### Text section ###
Background information
- Born: Esther Toluwase 19 February 1984 (age 42) Nigeria
- Genres: Gospel, Urban contemporary gospel, R&B, soul
- Occupations: Singer, songwriter
- Years active: 2006–present
- Labels: T2S Records, Black Grape Records

= Esther Farinde =

British gospel singer and songwriter

 Esther Farinde (born 19 February 1984) is a British gospel singer and songwriter. She is also known as a Vocal Workshop Facilitator, who mentors young aspiring singers through her involvement with church choirs, as well as through projects such as RM19, run under the auspices of The Royal Opera House. Esther has also been involved in the delivery of music-based projects as a member of the Barbican Learning and Development team.

==Biography==
Esther is the 7th of 10 children born to parents originally from Efon-Alaiye, in Ekiti State, in western Nigeria. Esther grew up in England, where she attended Ecclesbourne School, Islington Green School, and City and Islington College, (as did fellow artist Paloma Faith). Between 2003 and 2006, Esther attended The University of Northampton from which she graduated with a BA in Music and Media.

Esther began singing at the age of 4 in her parents' church; both her parents are pastors of the Christ Apostolic Church (CAC). For the past 18 years she has led choirs based in the church.

Esther Farinde was voted winner of the 2014 season of the Time2shine Gospel Talent search in the UK. The final was televised live from the Hackney Empire on 25 October 2014.

In 2018 she released her debut single 'Song Cry' after being taken on by the Time2Shine management team.
### Listed entries ###
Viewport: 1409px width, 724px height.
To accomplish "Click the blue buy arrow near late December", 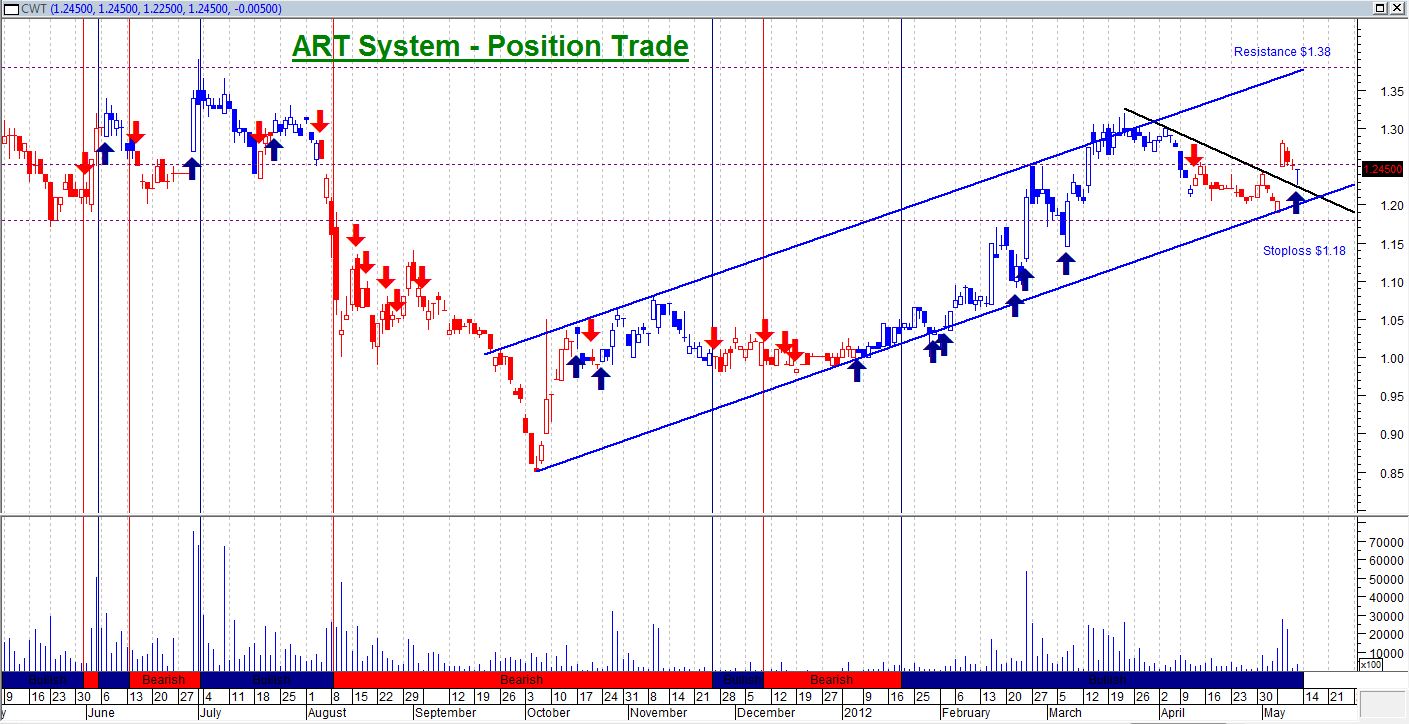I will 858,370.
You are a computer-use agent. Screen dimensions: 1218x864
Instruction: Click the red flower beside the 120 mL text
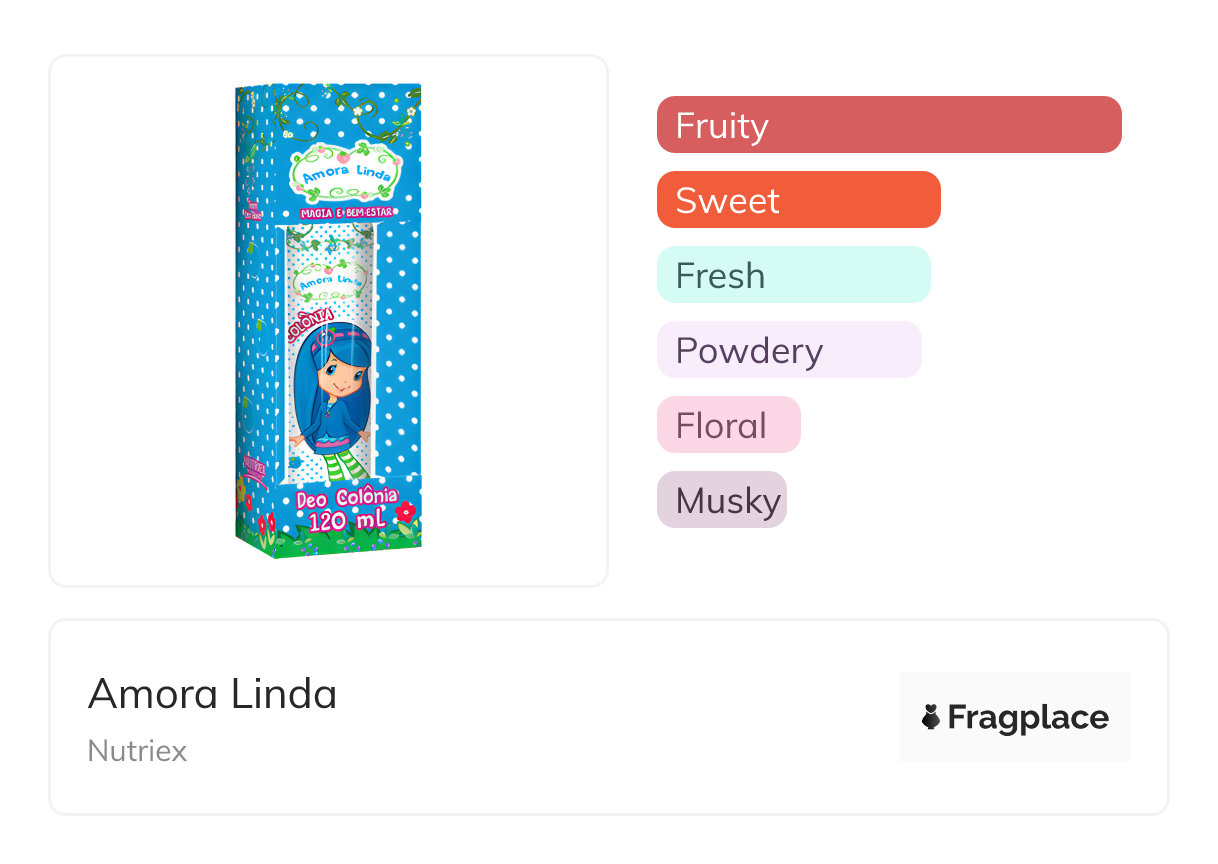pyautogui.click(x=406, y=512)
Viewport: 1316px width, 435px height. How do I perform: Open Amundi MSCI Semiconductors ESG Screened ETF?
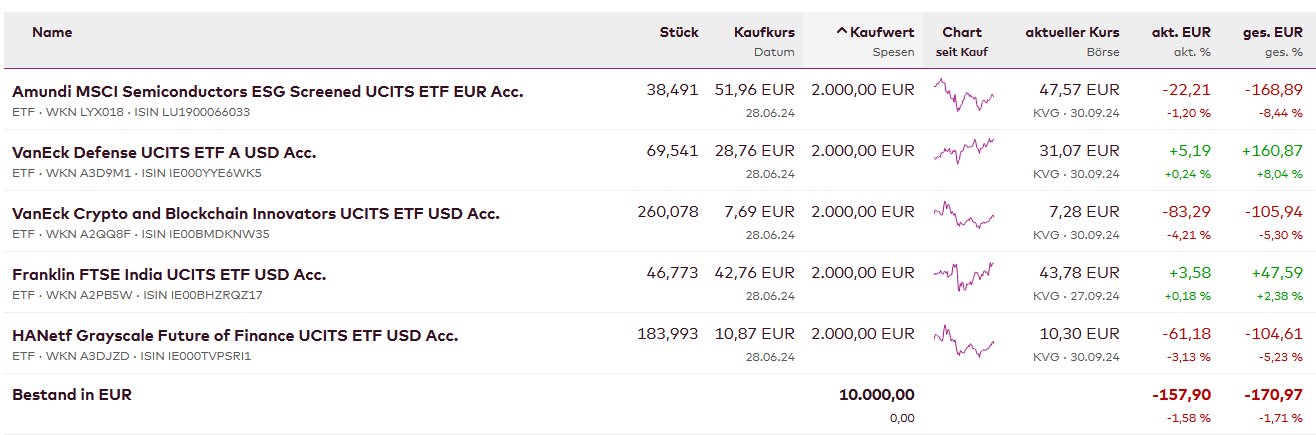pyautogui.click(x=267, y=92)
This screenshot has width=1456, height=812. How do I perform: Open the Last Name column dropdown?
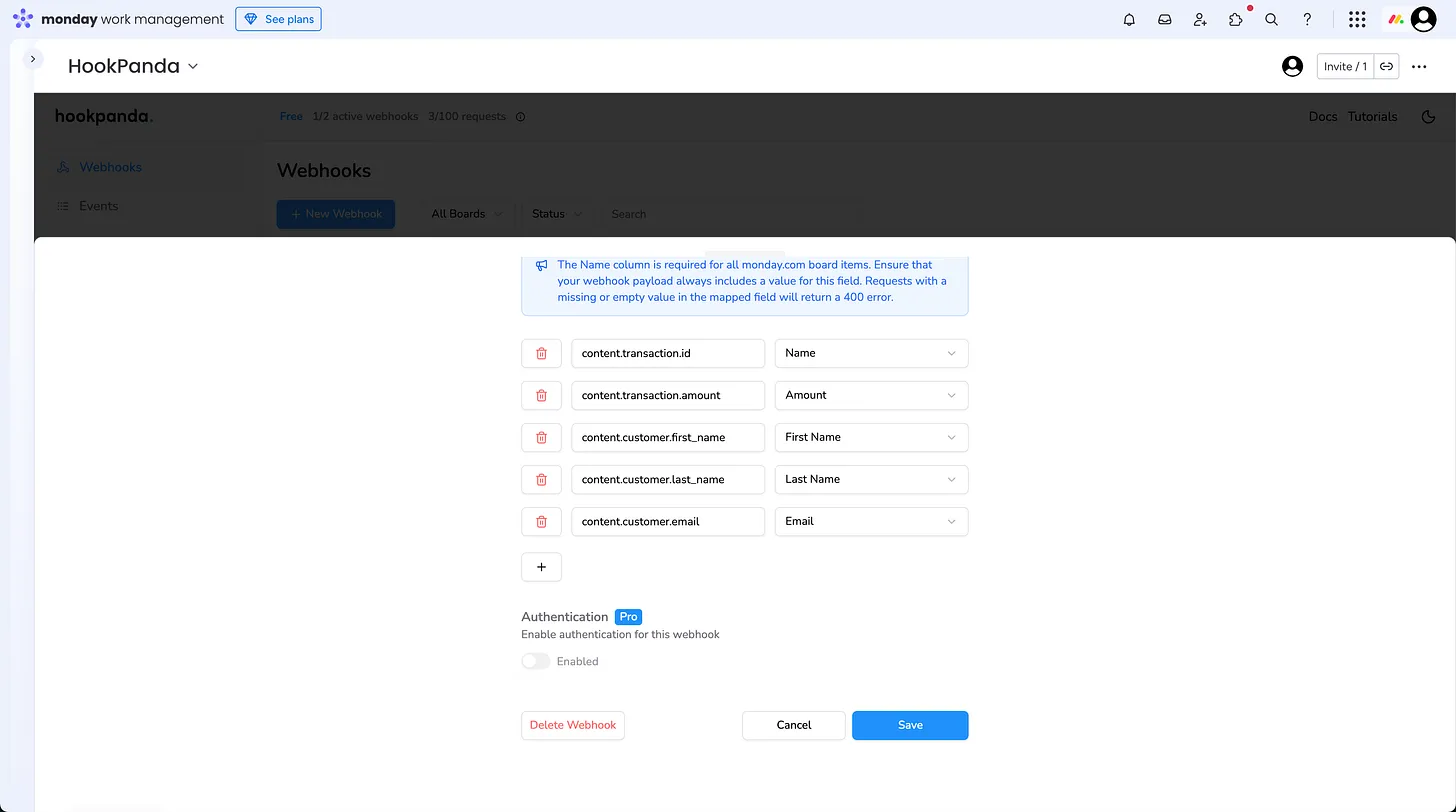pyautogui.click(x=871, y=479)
###
### Listed entries ###
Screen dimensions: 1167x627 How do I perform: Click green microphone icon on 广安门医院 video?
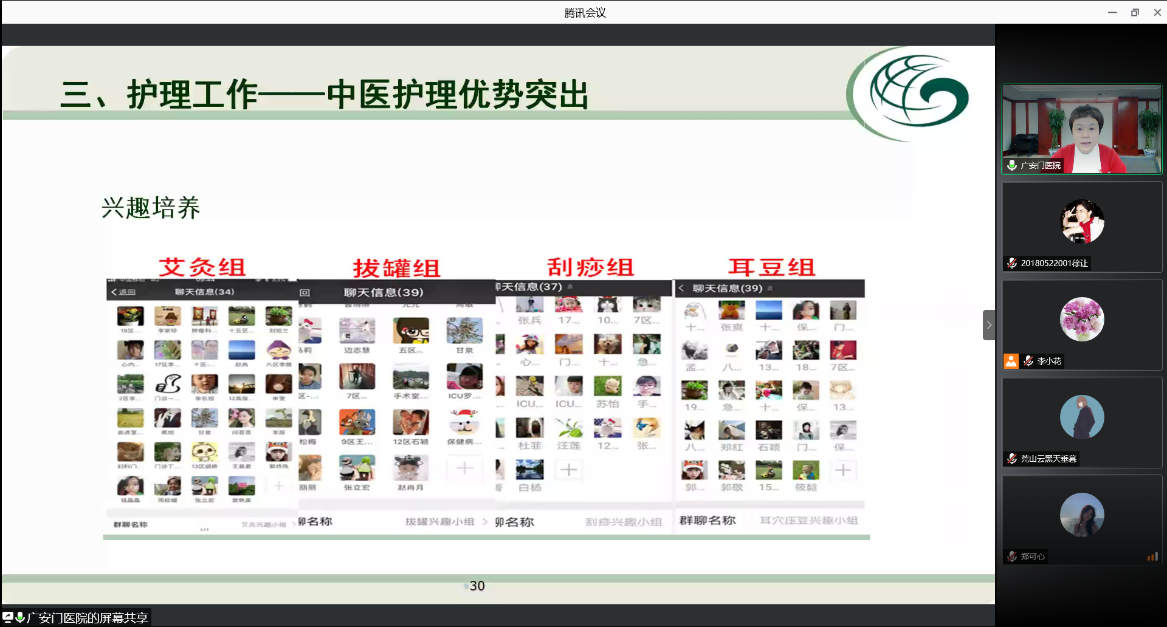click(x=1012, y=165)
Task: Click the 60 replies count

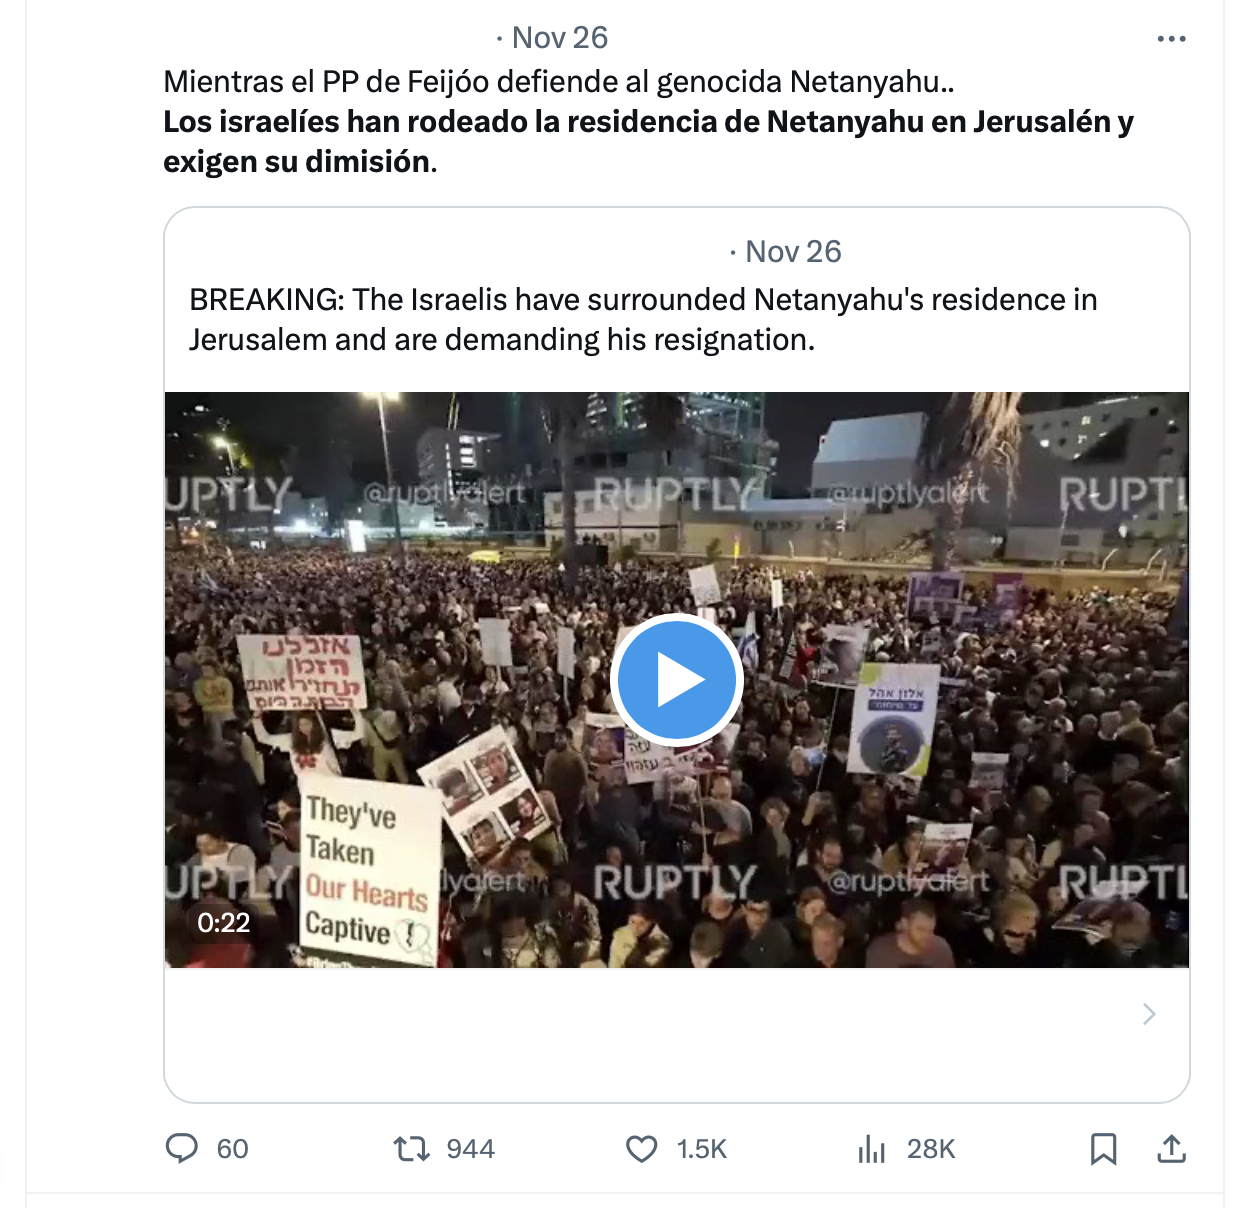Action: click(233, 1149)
###
### Listed entries ###
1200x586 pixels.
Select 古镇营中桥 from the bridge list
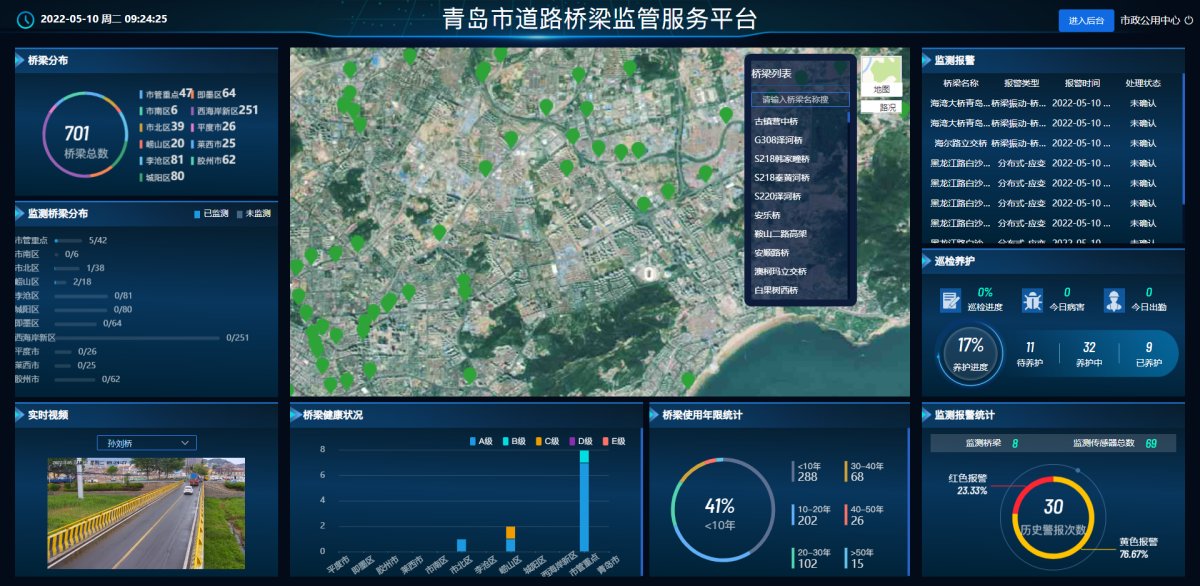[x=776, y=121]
###
• Task item
Reproduce the Esther Farinde profile from above word for word, from its first line to its last.

• Answer for this exercise
Background information
- Born: Esther Toluwase 19 February 1984 (age 42) Nigeria
- Genres: Gospel, Urban contemporary gospel, R&B, soul
- Occupations: Singer, songwriter
- Years active: 2006–present
- Labels: T2S Records, Black Grape Records

= Esther Farinde =

British gospel singer and songwriter

 Esther Farinde (born 19 February 1984) is a British gospel singer and songwriter. She is also known as a Vocal Workshop Facilitator, who mentors young aspiring singers through her involvement with church choirs, as well as through projects such as RM19, run under the auspices of The Royal Opera House. Esther has also been involved in the delivery of music-based projects as a member of the Barbican Learning and Development team.

==Biography==
Esther is the 7th of 10 children born to parents originally from Efon-Alaiye, in Ekiti State, in western Nigeria. Esther grew up in England, where she attended Ecclesbourne School, Islington Green School, and City and Islington College, (as did fellow artist Paloma Faith). Between 2003 and 2006, Esther attended The University of Northampton from which she graduated with a BA in Music and Media.

Esther began singing at the age of 4 in her parents' church; both her parents are pastors of the Christ Apostolic Church (CAC). For the past 18 years she has led choirs based in the church.

Esther Farinde was voted winner of the 2014 season of the Time2shine Gospel Talent search in the UK. The final was televised live from the Hackney Empire on 25 October 2014.

In 2018 she released her debut single 'Song Cry' after being taken on by the Time2Shine management team.